*** Block opens ***

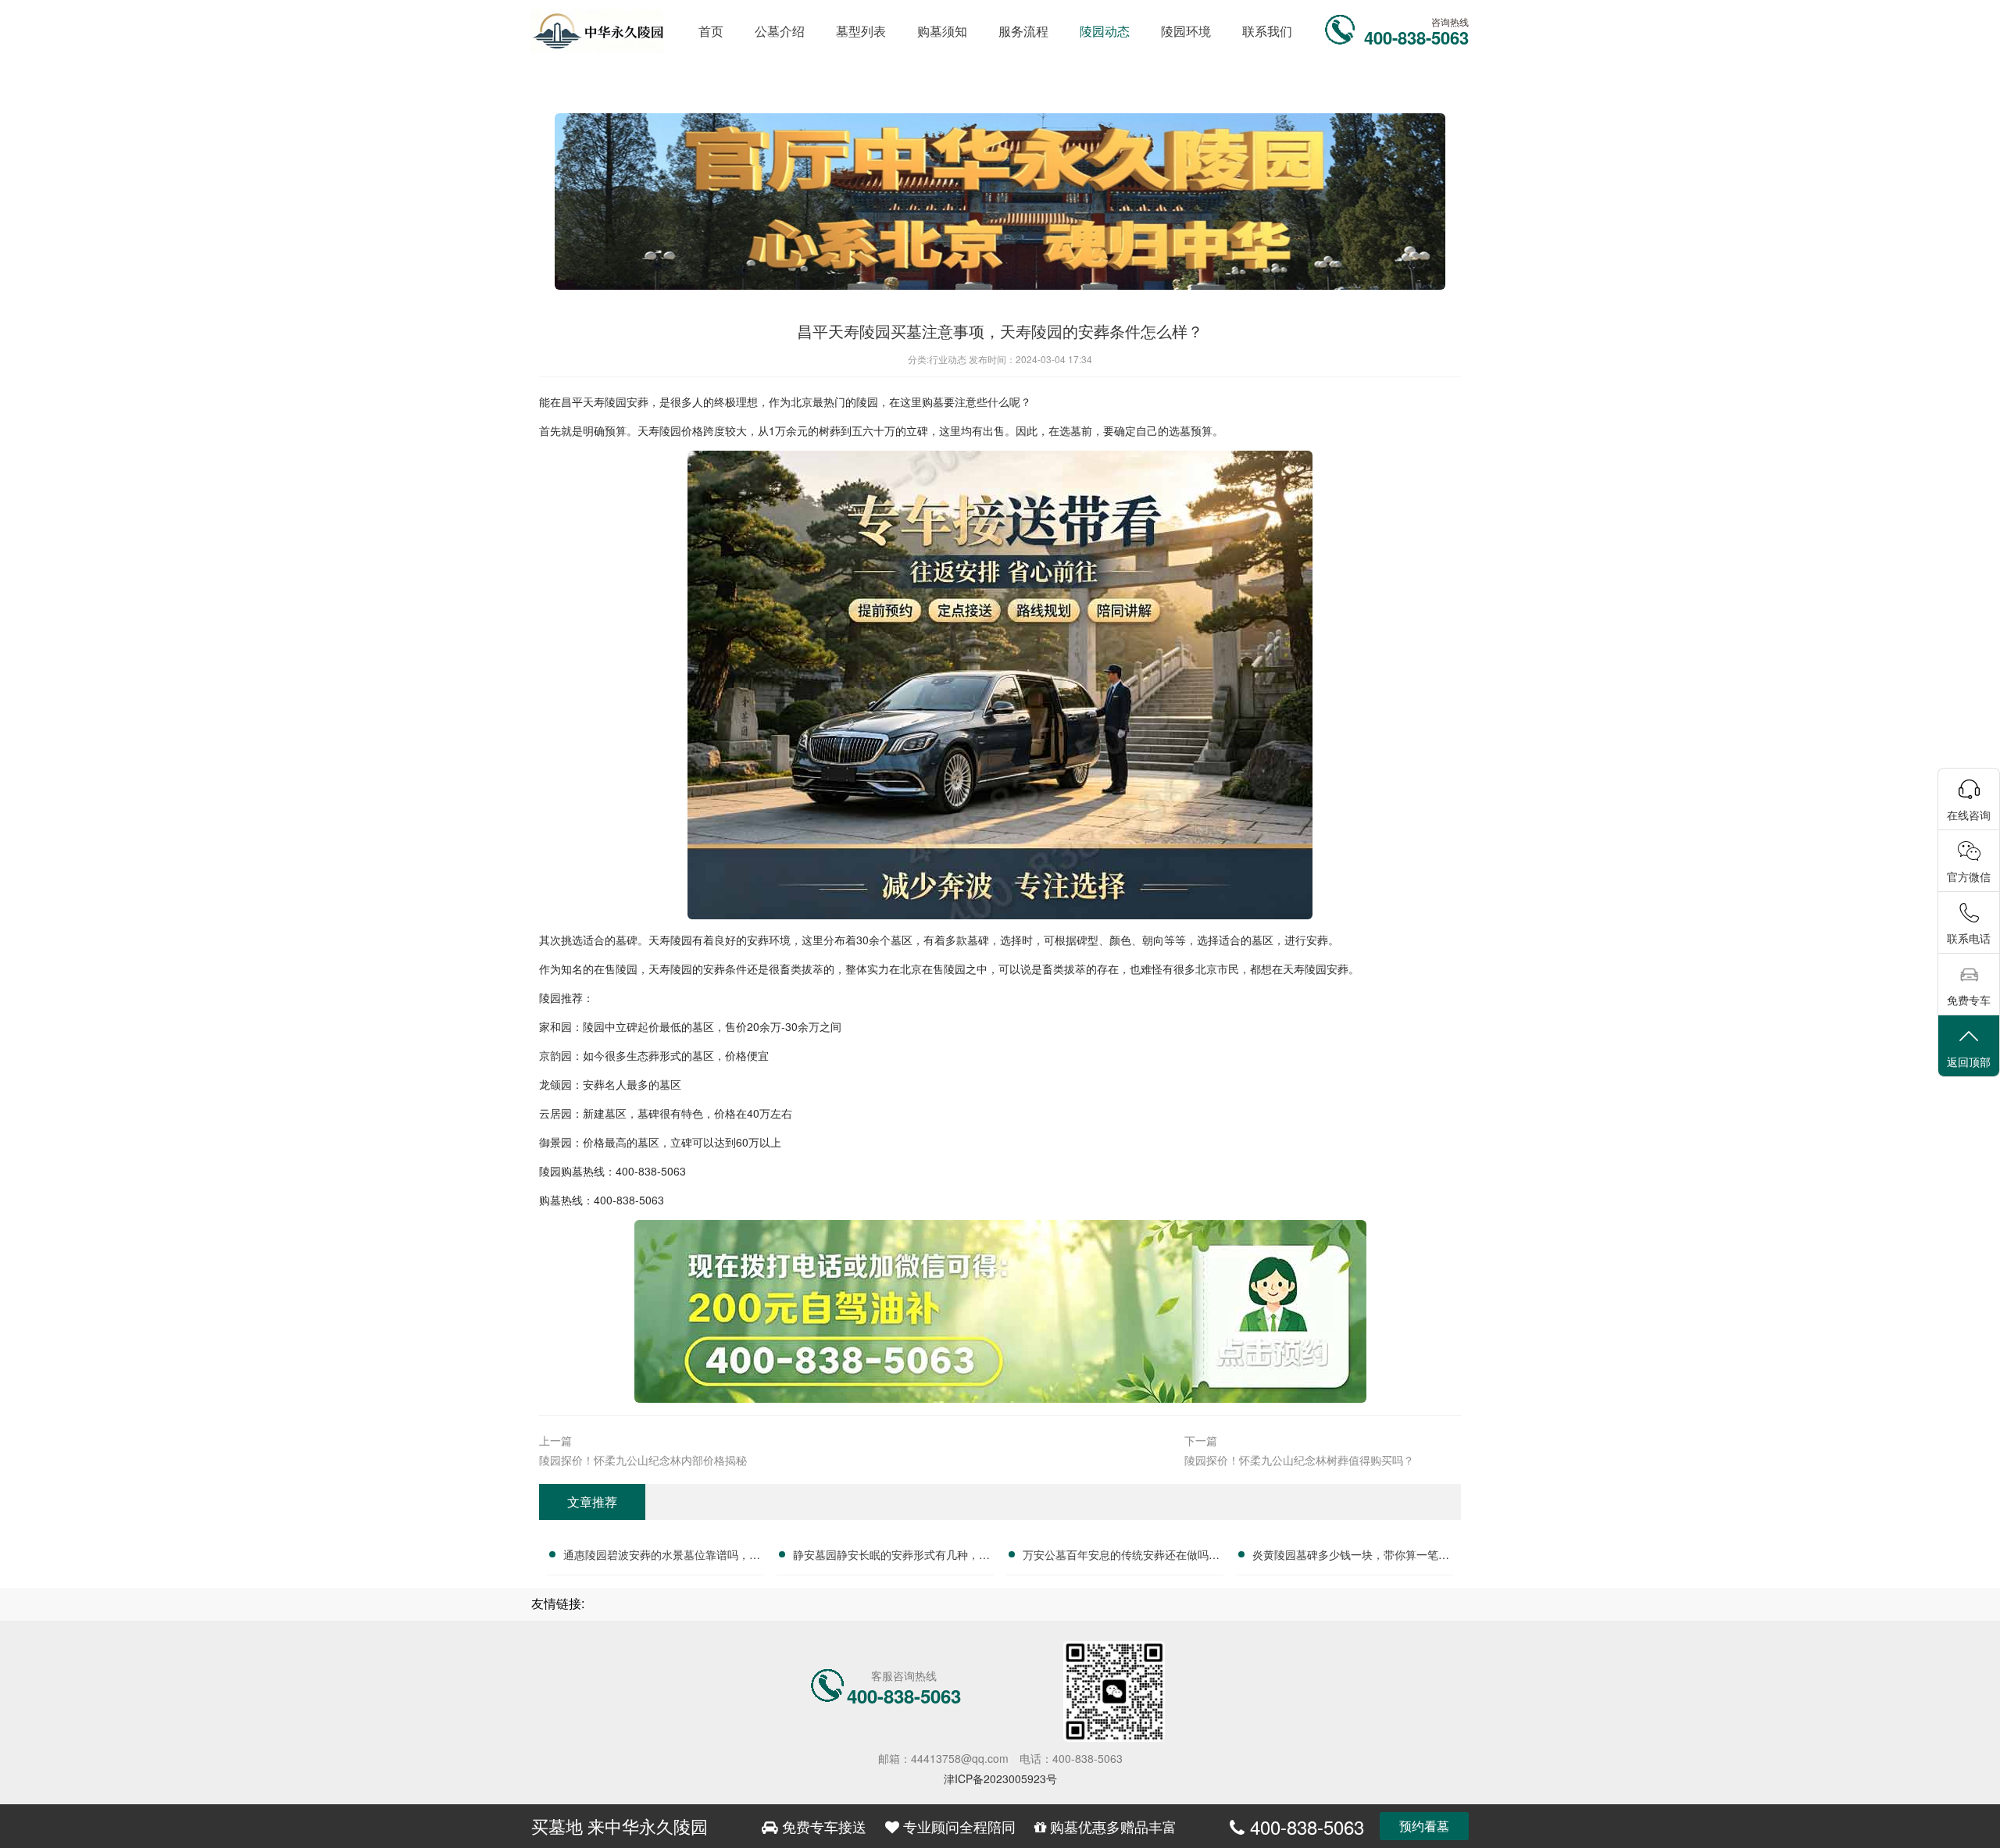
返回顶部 (1969, 1061)
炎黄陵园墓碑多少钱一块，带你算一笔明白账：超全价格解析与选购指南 (1350, 1557)
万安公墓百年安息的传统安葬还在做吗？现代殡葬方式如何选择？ (1121, 1557)
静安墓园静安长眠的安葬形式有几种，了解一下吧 (891, 1557)
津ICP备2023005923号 (1000, 1778)
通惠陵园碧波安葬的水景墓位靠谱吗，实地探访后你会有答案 (661, 1557)
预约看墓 (1424, 1826)
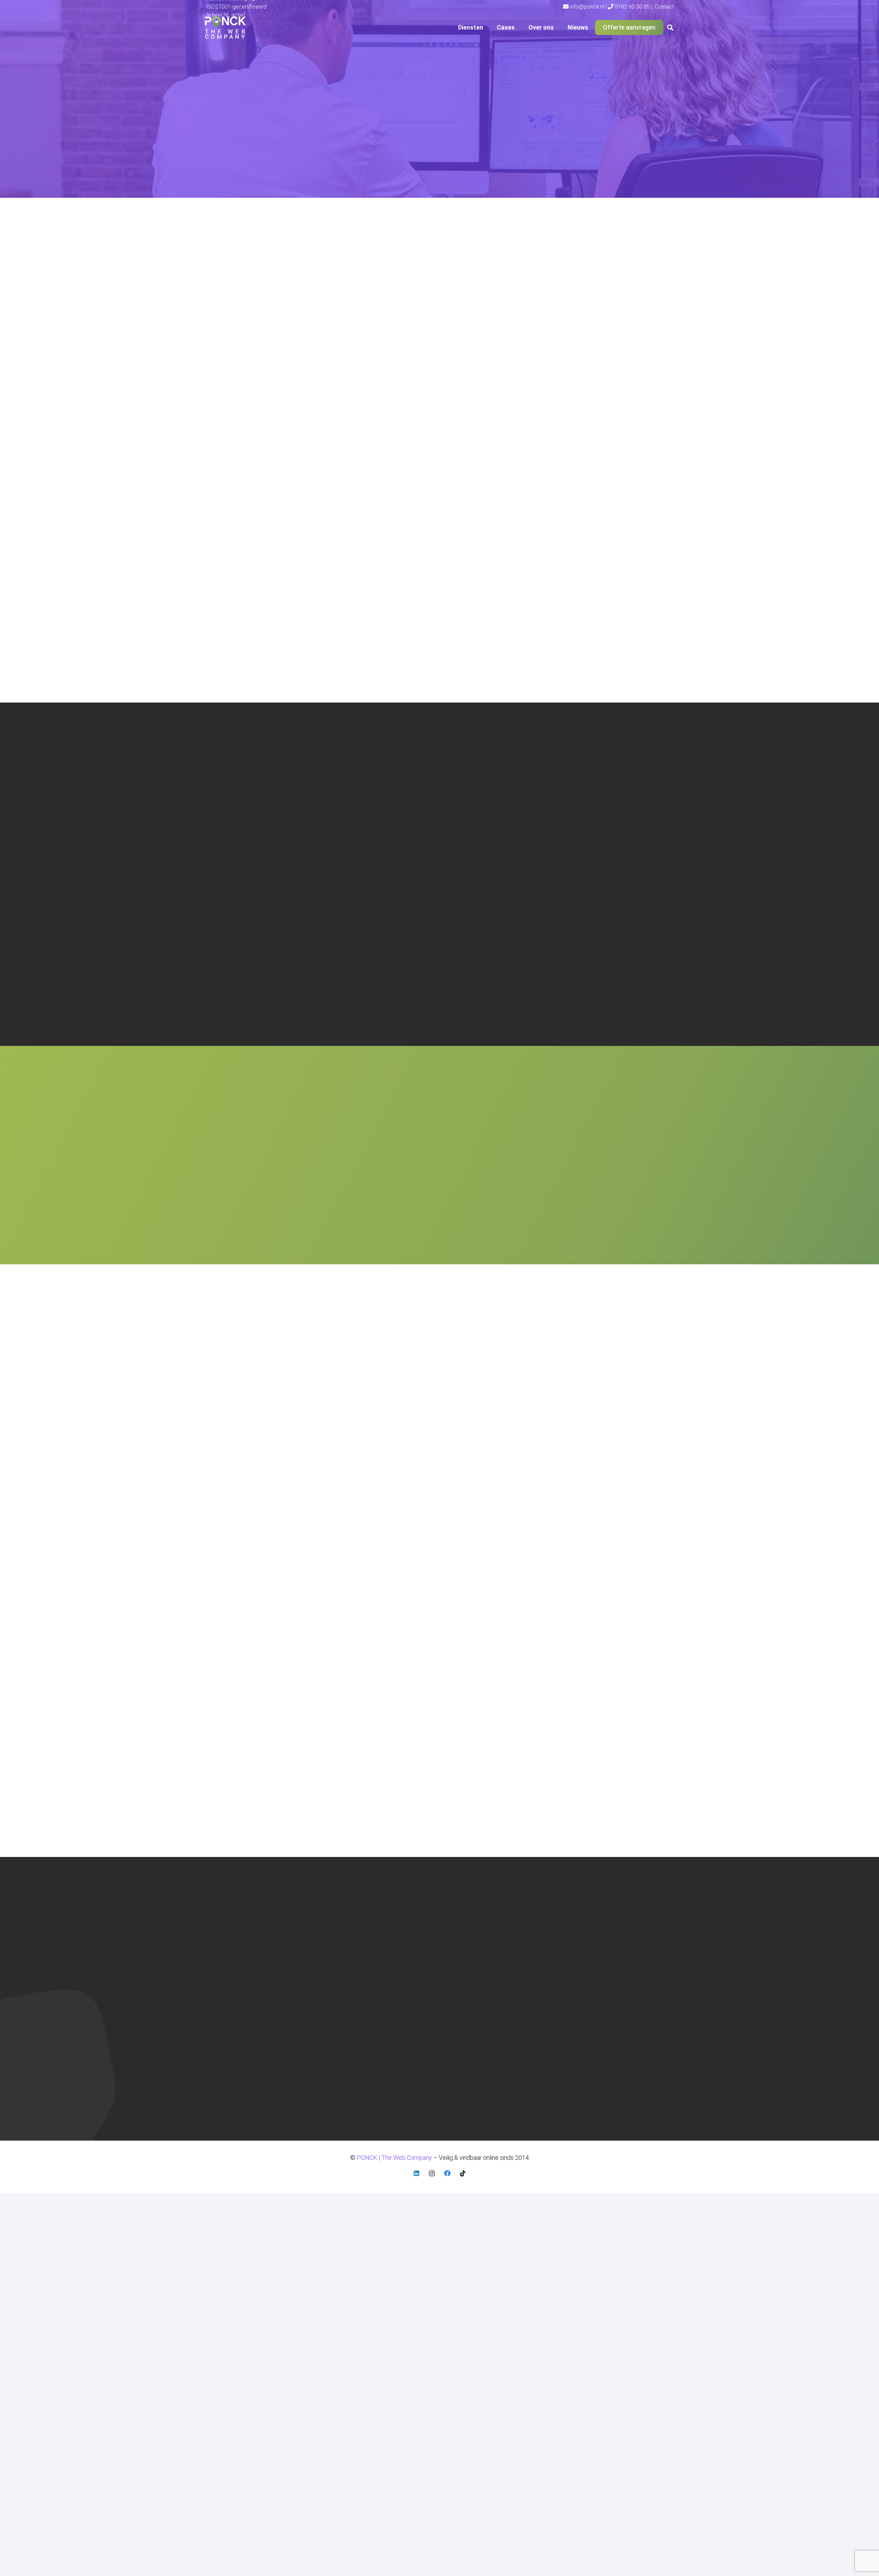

*** Block closes ***

Prompt —
Retype the records in full. Do not carry over the images.

Solution for this task —
返回顶部 (1969, 1061)
炎黄陵园墓碑多少钱一块，带你算一笔明白账：超全价格解析与选购指南 (1350, 1557)
万安公墓百年安息的传统安葬还在做吗？现代殡葬方式如何选择？ (1121, 1557)
静安墓园静安长眠的安葬形式有几种，了解一下吧 (891, 1557)
津ICP备2023005923号 (1000, 1778)
通惠陵园碧波安葬的水景墓位靠谱吗，实地探访后你会有答案 (661, 1557)
预约看墓 (1424, 1826)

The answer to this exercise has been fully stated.